►

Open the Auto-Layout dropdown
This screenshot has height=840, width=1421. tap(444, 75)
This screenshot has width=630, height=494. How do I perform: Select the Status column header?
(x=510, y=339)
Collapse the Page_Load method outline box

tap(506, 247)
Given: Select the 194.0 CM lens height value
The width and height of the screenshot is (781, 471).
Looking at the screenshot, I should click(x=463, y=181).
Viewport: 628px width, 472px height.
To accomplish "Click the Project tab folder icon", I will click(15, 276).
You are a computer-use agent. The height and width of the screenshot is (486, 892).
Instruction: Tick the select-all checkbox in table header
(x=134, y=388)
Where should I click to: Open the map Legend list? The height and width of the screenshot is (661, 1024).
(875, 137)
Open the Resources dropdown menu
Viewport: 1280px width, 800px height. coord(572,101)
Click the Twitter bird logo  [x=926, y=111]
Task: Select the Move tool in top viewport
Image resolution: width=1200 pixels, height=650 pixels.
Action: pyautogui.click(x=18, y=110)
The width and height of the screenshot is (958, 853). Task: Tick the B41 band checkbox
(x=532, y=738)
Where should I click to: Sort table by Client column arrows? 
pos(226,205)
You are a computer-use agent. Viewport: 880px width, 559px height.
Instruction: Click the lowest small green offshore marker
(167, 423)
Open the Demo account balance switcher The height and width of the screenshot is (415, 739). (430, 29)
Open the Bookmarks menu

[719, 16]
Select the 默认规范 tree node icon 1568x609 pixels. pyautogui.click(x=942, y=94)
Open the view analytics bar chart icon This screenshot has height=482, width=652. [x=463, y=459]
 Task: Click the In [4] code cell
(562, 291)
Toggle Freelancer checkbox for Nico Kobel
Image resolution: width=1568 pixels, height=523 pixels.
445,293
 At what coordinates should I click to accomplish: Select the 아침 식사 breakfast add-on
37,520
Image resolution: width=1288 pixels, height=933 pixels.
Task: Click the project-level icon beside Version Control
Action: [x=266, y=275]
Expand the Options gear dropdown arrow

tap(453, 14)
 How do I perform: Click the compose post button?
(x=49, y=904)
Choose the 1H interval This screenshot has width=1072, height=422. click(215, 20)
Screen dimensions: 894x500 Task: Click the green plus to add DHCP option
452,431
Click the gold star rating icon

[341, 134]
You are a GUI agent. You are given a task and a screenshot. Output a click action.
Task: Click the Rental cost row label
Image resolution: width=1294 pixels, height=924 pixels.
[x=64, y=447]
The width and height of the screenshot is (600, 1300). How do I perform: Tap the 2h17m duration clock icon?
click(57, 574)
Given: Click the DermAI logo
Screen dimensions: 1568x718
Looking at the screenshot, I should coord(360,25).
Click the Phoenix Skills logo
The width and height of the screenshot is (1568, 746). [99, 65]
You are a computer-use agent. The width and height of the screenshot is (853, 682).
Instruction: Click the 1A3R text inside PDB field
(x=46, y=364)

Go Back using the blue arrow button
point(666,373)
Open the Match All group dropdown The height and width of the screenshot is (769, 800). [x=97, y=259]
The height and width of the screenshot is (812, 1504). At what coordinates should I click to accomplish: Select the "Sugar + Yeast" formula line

◄

* [Exercise instructions] Retype the data from the line containing "Given: Click the DermAI logo" through the end of the data, both ends included.

* [Written response]
Given: Click the DermAI logo
Screen dimensions: 1568x718
Looking at the screenshot, I should coord(360,25).
Click the Phoenix Skills logo
The width and height of the screenshot is (1568, 746). [99, 65]
You are a computer-use agent. The width and height of the screenshot is (853, 682).
Instruction: Click the 1A3R text inside PDB field
(x=46, y=364)

Go Back using the blue arrow button
point(666,373)
Open the Match All group dropdown The height and width of the screenshot is (769, 800). [x=97, y=259]
The height and width of the screenshot is (812, 1504). At what coordinates should I click to accomplish: Select the "Sugar + Yeast" formula line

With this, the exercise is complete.